### TO DO
(1) Translate this sentence from the path splitter notebook into Spanish: "This notebook splits file paths by their last forward slash and creates a DataFrame for analysis."
(2) Carry on the path splitter notebook from the last line of its code.

### SOURCE TEXT
------------------------------

# Path Splitter

This notebook splits file paths by their last forward slash and creates a DataFrame for analysis.


In [7]:
import pandas as pd
import os


In [8]:
# Read the file
file_path = 'backblaze_file_targets.csv'

with open(file_path, 'r') as f:
    lines = f.readlines()

# Show first few lines
print("First 5 lines of the file:")
for line in lines[:5]:
    print(line.strip())


First 5 lines of the file:
/Users/andreaalejandrino/Documents/Zoom/2020-12-25 16.29.37 Andrea Alejandrino's Personal Meeting Room 8081359430\tplayback.m3u
/Users/andreaalejandrino/Library/Application Support/Google/Chrome/CertificateRevocation/10091/manifest.json
/Users/andreaalejandrino/Library/Application Support/Google/Chrome/Default/Cookies-journal
/Users/andreaalejandrino/Library/Application Support/Google/Chrome/Default/File System/142/p/.usage
/Users/andreaalejandrino/Library/Application Support/Google/Chrome/Default/Service Worker/CacheStorage/8cbb992fe0cd9ef960e69a214646bd270516a23e/1a5d3f39-c61c-4f03-becc-7848b209d6a3/index


In [9]:
# Process each line
processed_lines = []

for line in lines:
    # Skip empty lines
    if not line.strip():
        continue
        
    # Split by line number if present
    if '|' in line:
        line_num, content = line.strip().split('|', 1)

------------------------------

### EXCERPTED RECORDS
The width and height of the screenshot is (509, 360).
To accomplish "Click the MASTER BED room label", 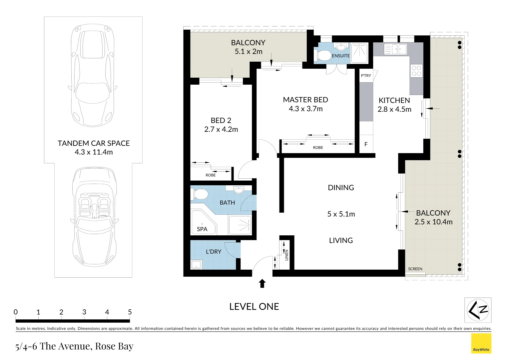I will point(305,100).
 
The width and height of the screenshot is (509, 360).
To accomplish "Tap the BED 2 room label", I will point(221,121).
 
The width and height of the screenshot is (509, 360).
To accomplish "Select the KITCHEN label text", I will point(394,100).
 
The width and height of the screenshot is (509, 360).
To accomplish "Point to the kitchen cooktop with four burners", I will point(416,71).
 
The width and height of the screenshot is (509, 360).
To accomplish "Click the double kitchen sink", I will point(395,49).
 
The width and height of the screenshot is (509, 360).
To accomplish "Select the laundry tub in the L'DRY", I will point(196,265).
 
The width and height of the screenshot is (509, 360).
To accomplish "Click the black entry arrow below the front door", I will point(262,283).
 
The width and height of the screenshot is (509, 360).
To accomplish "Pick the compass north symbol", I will point(478,310).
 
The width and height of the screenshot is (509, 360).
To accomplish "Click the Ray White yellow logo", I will point(481,343).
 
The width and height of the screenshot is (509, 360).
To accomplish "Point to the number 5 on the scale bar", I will point(130,312).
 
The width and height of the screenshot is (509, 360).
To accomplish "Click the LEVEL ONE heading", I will point(254,307).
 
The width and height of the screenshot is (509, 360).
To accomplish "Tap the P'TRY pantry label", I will point(366,76).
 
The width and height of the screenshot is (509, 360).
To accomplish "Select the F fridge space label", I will point(366,144).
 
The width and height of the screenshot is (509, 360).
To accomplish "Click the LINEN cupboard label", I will point(286,255).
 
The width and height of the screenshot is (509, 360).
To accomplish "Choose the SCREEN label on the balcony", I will point(415,269).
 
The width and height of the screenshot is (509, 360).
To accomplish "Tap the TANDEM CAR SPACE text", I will point(94,143).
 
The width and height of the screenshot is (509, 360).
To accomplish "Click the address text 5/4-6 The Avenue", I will point(74,346).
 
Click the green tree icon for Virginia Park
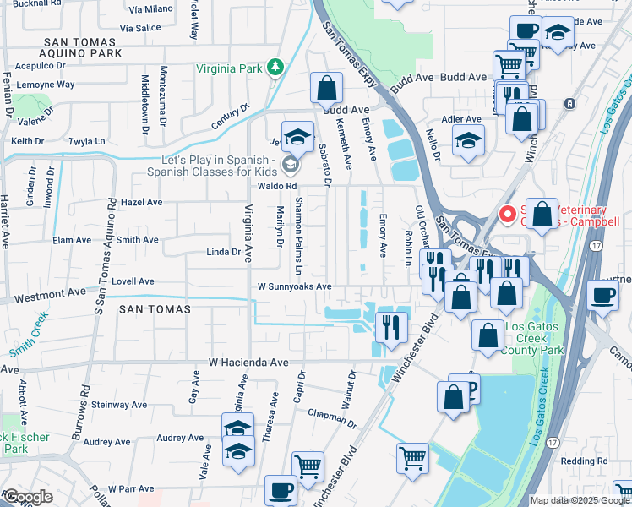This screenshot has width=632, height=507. pyautogui.click(x=275, y=67)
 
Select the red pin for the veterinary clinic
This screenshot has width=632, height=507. pyautogui.click(x=508, y=215)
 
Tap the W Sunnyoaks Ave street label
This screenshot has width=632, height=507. pyautogui.click(x=294, y=286)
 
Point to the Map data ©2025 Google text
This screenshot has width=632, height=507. pyautogui.click(x=579, y=500)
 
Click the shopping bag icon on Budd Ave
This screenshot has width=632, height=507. pyautogui.click(x=326, y=89)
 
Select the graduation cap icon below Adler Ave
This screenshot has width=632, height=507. pyautogui.click(x=467, y=144)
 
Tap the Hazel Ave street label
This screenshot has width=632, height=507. pyautogui.click(x=142, y=203)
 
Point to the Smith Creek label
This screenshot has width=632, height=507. pyautogui.click(x=30, y=333)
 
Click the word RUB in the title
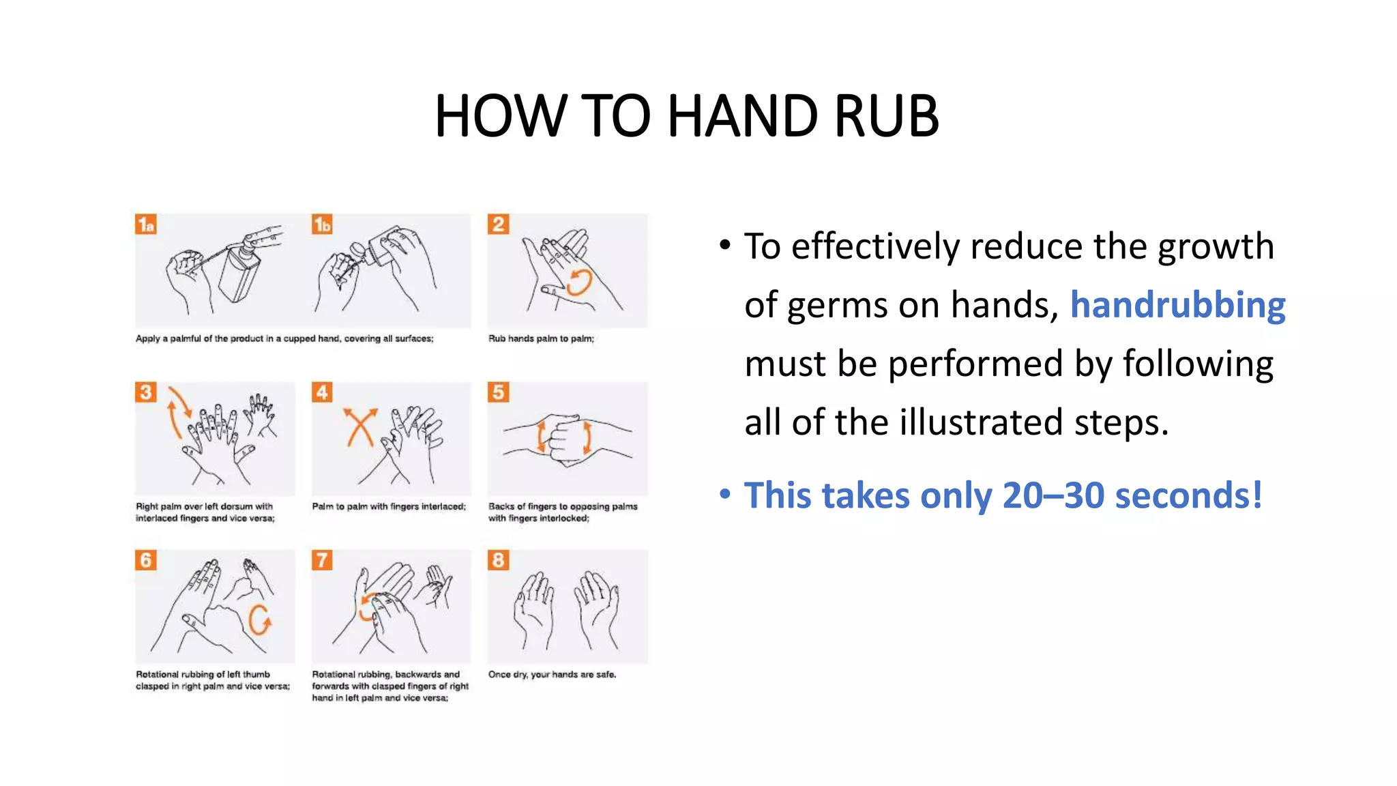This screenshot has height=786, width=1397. pos(885,116)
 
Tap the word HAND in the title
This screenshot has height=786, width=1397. pos(743,116)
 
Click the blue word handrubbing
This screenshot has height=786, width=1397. pos(1177,305)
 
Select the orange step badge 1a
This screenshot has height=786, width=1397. pos(146,224)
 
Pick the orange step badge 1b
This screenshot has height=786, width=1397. pos(322,224)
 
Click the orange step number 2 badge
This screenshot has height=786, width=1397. pos(499,224)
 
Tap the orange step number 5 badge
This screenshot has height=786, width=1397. pos(499,392)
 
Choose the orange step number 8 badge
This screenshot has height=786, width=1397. pos(499,560)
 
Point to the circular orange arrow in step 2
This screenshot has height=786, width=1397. pos(579,281)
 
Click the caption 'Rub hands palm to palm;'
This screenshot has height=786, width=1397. pos(541,338)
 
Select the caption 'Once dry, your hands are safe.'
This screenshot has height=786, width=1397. pos(552,674)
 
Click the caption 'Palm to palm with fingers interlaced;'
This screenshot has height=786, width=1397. pos(389,506)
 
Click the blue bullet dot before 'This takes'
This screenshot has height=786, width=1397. pos(725,493)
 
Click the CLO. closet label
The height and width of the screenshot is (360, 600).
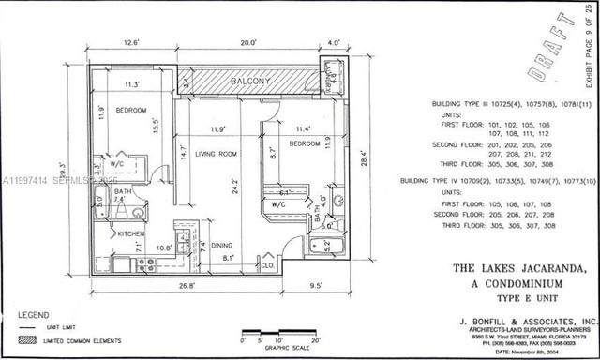pos(268,265)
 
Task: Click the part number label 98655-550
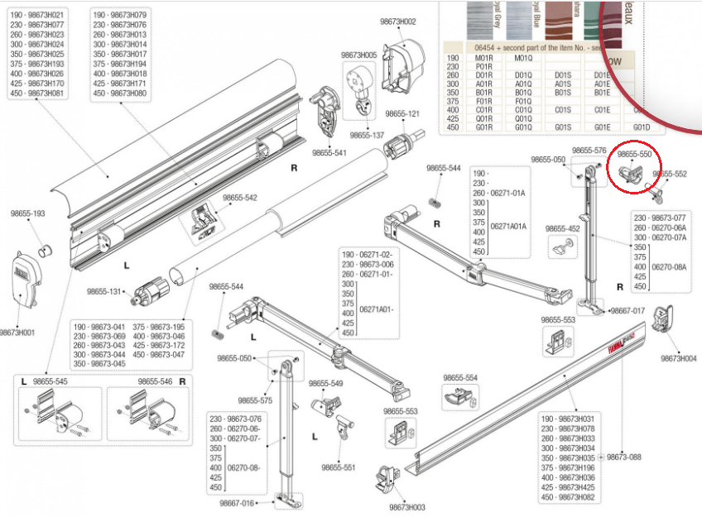[x=634, y=154]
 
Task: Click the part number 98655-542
[x=239, y=198]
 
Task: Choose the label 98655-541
[x=330, y=152]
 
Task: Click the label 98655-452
[x=562, y=228]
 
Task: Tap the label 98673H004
[x=679, y=358]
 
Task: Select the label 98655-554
[x=460, y=377]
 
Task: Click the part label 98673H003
[x=407, y=507]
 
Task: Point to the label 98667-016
[x=237, y=502]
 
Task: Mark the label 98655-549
[x=325, y=383]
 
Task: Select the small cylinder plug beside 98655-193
[x=46, y=247]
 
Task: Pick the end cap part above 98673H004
[x=666, y=320]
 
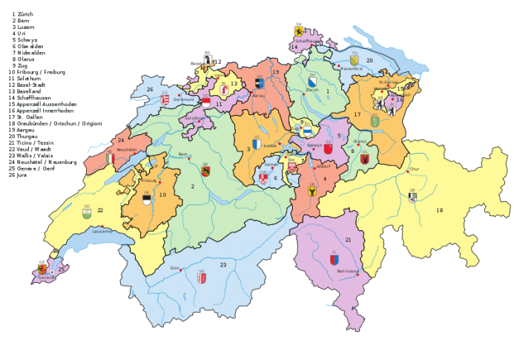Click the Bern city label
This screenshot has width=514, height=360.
[182, 154]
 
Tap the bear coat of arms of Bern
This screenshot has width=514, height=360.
[205, 171]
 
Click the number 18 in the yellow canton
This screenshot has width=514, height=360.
[438, 211]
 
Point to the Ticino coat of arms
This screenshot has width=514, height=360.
[334, 259]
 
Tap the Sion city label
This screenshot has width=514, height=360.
[175, 267]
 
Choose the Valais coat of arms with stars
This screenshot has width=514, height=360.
[200, 278]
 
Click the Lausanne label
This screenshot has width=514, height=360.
[102, 231]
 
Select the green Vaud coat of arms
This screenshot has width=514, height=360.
[88, 214]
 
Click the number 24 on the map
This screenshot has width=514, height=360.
[120, 140]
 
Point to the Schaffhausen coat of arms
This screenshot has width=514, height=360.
[298, 31]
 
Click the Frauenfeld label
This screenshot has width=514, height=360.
[349, 67]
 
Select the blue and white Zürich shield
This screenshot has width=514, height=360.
[312, 83]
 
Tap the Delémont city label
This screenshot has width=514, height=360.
[185, 97]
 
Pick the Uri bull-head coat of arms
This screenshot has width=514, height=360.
[312, 191]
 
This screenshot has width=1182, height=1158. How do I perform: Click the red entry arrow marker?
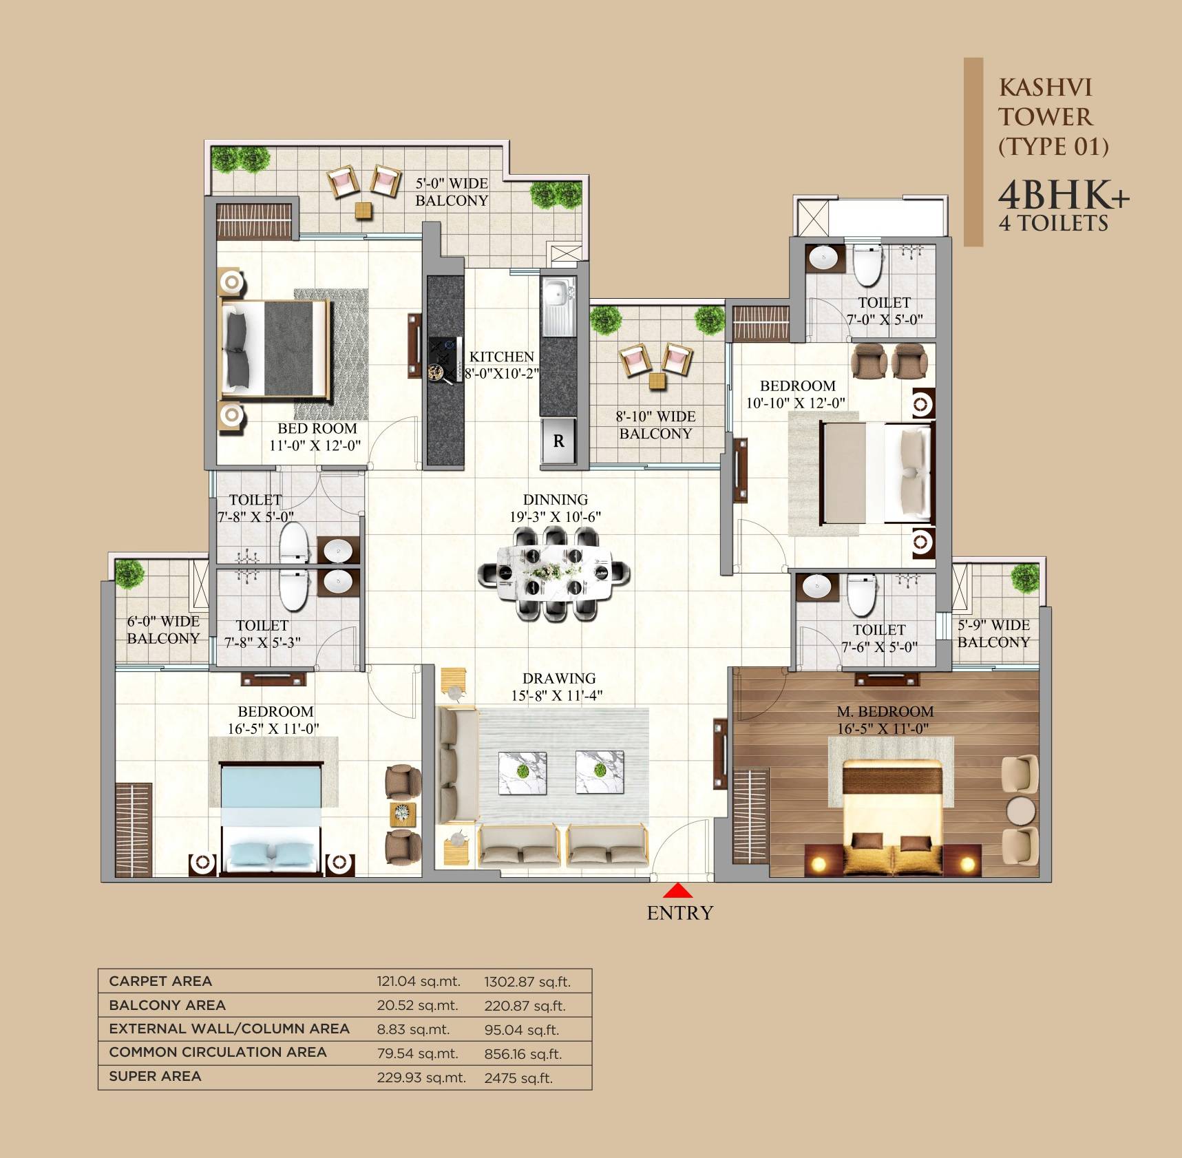[677, 891]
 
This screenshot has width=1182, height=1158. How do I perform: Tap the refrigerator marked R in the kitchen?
[558, 441]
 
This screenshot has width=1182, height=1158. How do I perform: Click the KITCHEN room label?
[502, 357]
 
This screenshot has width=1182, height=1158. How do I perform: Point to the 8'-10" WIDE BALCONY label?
[655, 425]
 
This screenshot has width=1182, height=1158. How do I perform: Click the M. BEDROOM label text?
[885, 711]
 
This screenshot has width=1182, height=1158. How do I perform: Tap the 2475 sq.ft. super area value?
[518, 1078]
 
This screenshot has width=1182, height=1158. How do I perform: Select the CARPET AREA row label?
[160, 981]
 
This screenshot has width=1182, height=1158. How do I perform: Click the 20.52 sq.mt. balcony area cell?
[417, 1005]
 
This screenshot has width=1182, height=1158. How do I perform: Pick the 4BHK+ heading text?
[1063, 195]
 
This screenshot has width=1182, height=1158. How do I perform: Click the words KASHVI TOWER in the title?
[1045, 102]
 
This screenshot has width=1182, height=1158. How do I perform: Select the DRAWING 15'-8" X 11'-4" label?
[558, 687]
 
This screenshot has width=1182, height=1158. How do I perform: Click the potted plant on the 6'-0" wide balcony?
[129, 573]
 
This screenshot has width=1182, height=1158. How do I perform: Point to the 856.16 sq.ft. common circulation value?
[523, 1054]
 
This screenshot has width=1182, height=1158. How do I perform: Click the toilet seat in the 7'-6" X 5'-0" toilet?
[861, 595]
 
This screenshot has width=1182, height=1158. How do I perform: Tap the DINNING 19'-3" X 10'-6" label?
[555, 508]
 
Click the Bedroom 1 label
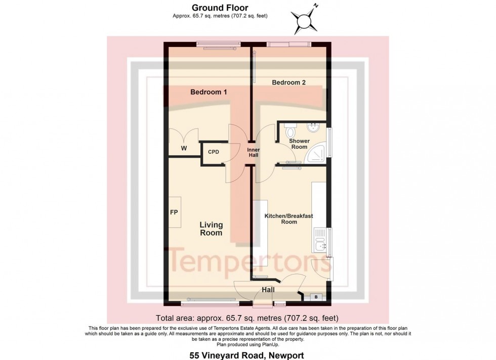pos(209,92)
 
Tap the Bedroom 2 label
pos(288,82)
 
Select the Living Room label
pos(211,229)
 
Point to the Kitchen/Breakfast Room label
pos(288,219)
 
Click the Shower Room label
pos(299,144)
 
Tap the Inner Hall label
pos(253,153)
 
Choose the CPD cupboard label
pos(214,152)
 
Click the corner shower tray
pos(318,151)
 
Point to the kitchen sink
pos(320,246)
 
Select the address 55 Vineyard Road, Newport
pos(247,355)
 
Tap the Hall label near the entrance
pos(268,290)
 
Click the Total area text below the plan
pos(247,318)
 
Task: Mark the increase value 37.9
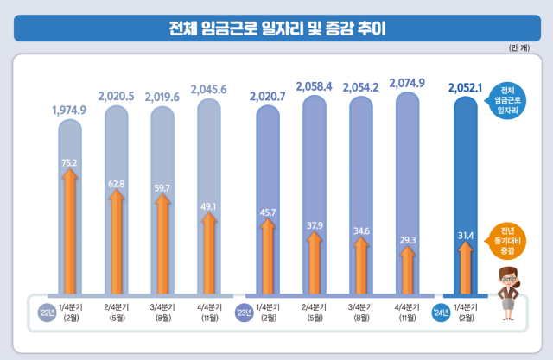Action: pos(315,227)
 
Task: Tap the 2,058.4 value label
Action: pos(315,86)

------------------------------

### EXPECTED ANSWERS
(1) Este cuaderno divide las rutas de archivo por su última barra diagonal y crea un DataFrame para su análisis.

(2)
    else:
        line_num = ''
        content = line.strip()
    
    # Split by last forward slash
    if '/' in content:
        path, filename = content.rsplit('/', 1)
    else:
        path = ''
        filename = content
        
    processed_lines.append({
        'line_number': line_num.strip(),
        'full_path': content,
        'directory': path,
        'filename': filename
    })

# Create DataFrame
df = pd.DataFrame(processed_lines)
print("\nFirst few rows of processed data:")
df.head()



First few rows of processed data:


Unnamed: 0,line_number,full_path,directory,filename
0,,/Users/andreaalejandrino/Documents/Zoom/2020-1...,/Users/andreaalejandrino/Documents/Zoom,2020-12-25 16.29.37 Andrea Alejandrino's Perso...
1,,/Users/andreaalejandrino/Library/Application S...,/Users/andreaalejandrino/Library/Application S...,manifest.json
2,,/Users/andreaalejandrino/Library/Application S...,/Users/andreaalejandrino/Library/Application S...,Cookies-journal
3,,/Users/andreaalejandrino/Library/Application S...,/Users/andreaalejandrino/Library/Application S...,.usage
4,,/Users/andreaalejandrino/Library/Application S...,/Users/andreaalejandrino/Library/Application S...,index


In [10]:
# Basic statistics
print(f"Total number of files: {len(df)}")
print(f"\nNumber of unique directories: {df['directory'].nunique()}")
print(f"\nMost common file extensions:")
df['extension'] = df['filename'].str.extract(r'(\.[^.]+)$')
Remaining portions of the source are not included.